Metin:
- 659 Okunma
- 0 Yorum
- 1 Beğeni
İyilik Yapmak
İYİLİK YAPMAK
Sevgili dostum,
İyilik kavramı o kadar geniş ki romanlar, diziler, edebiyat ve başka alanlarda hep karşımıza çıkar. İyllik herkesin farklı gördüğü ve algıladığı bir kavram.
Sevgli dostum,
Yazmayı ve okumayı seven insan olarak bizim için iyilik demek, insanlara “oku” emrini anlatmak demek. Bunun yanında imkanlar ölçüsünde okumayı yazmayı sevene kalem, defter ve özellikle faydalı olacağına inandığımız kitaplar hediye etmek demek. Bunun yanında başkalarına da “kitap hediye eden insan” olarak tanınmaları için tavsiye etmek demek.

Verilen Bilgiler:
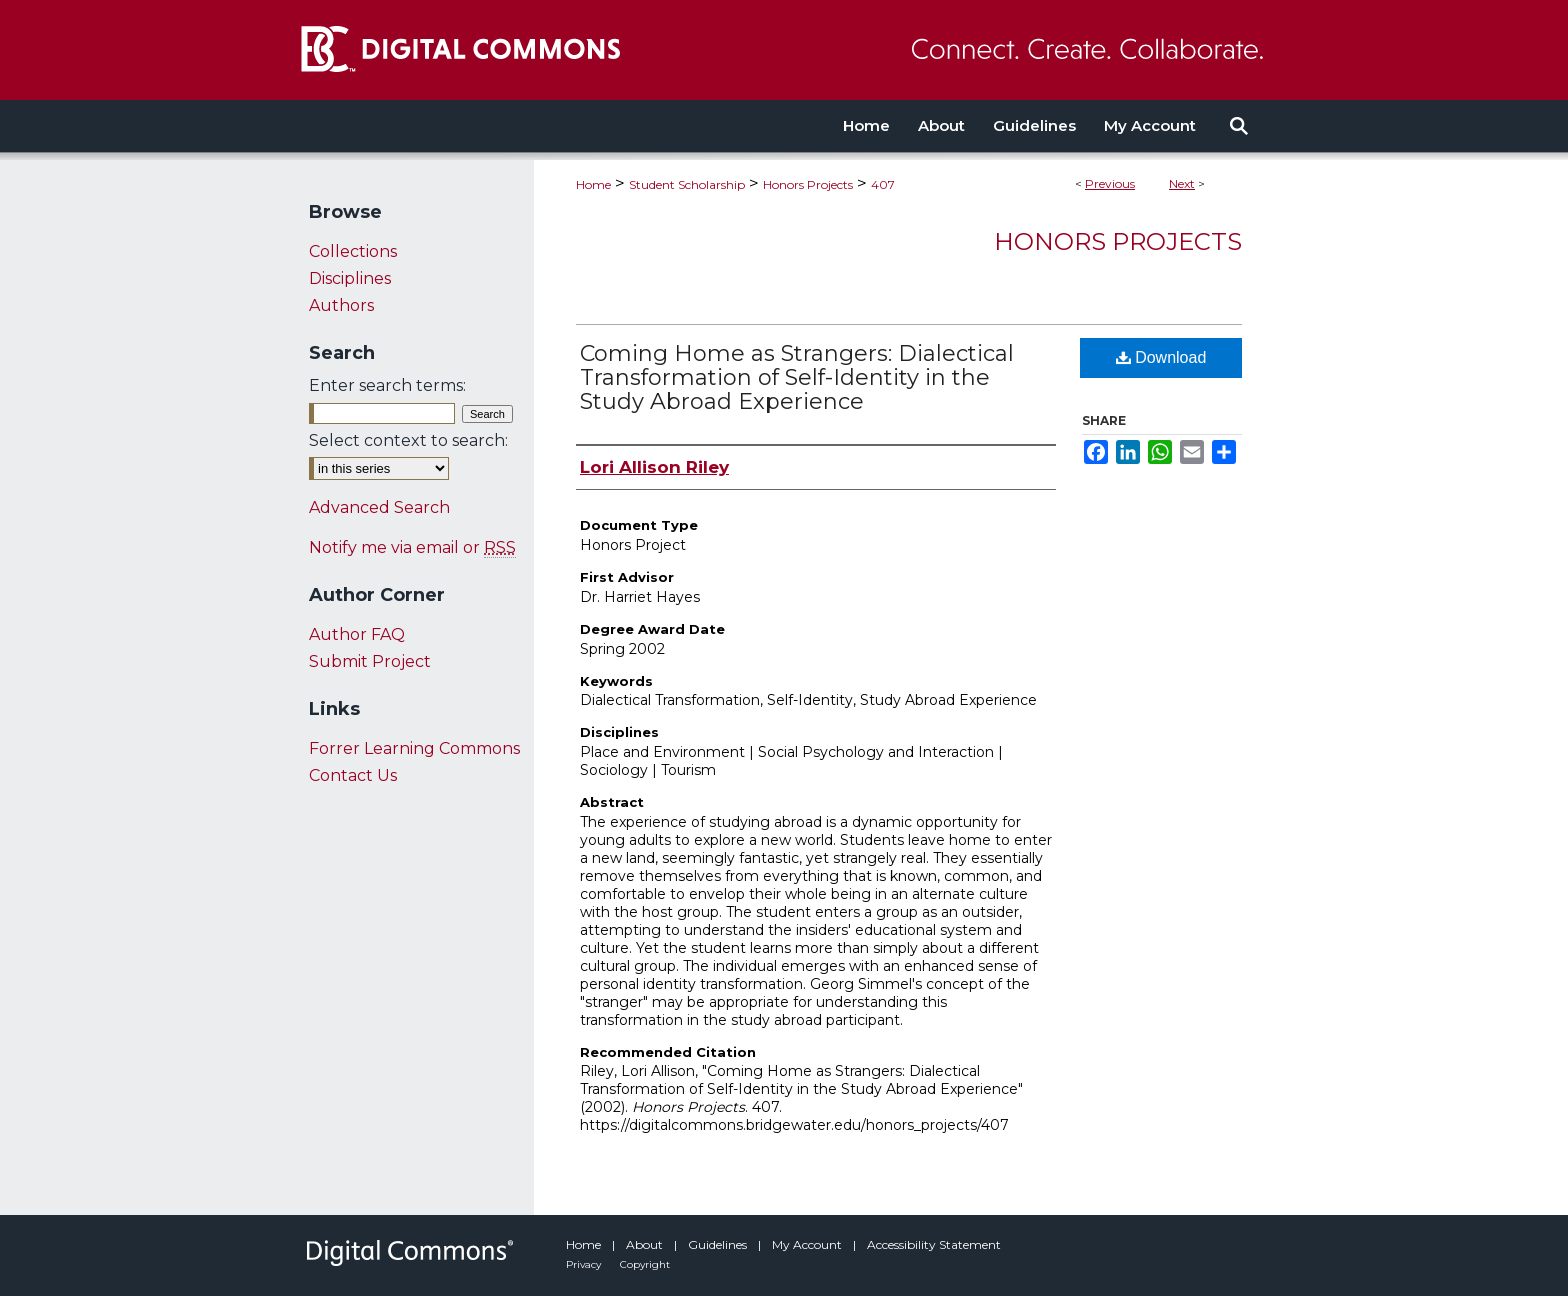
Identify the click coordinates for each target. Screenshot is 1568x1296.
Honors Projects (808, 184)
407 (883, 184)
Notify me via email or (412, 547)
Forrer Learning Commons (414, 748)
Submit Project (370, 661)
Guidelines (719, 1244)
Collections (353, 251)
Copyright (645, 1264)
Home (593, 184)
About (646, 1244)
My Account (808, 1244)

Görevler:
• 1. Metne göre, yazmayı ve okumayı seven insanlar için iyilik, insanlara hangi emri anlatmak demektir?
• 2. Metinde, okumayı ve yazmayı seven birine imkânlar ölçüsünde hediye edilmesi söylenen şeylerin tümünü sıralayın.
• 3. Metinden "- 659 Okunma" sözlerinin geçtiği yerden başlayıp "algıladığı bir kavram." sözlerinden sonra durarak bu bölümü aynen yazın.
Yalnızca metinde yer alan bilgileri kullanın.

Cevaplar:
• 1. İnsanlara "oku" emrini anlatmak demektir.

• 2. Kalem, defter ve özellikle faydalı olacağına inanılan kitaplar.

• 3.
- 659 Okunma
- 0 Yorum
- 1 Beğeni
İyilik Yapmak
İYİLİK YAPMAK
Sevgili dostum,
İyilik kavramı o kadar geniş ki romanlar, diziler, edebiyat ve başka alanlarda hep karşımıza çıkar. İyllik herkesin farklı gördüğü ve algıladığı bir kavram.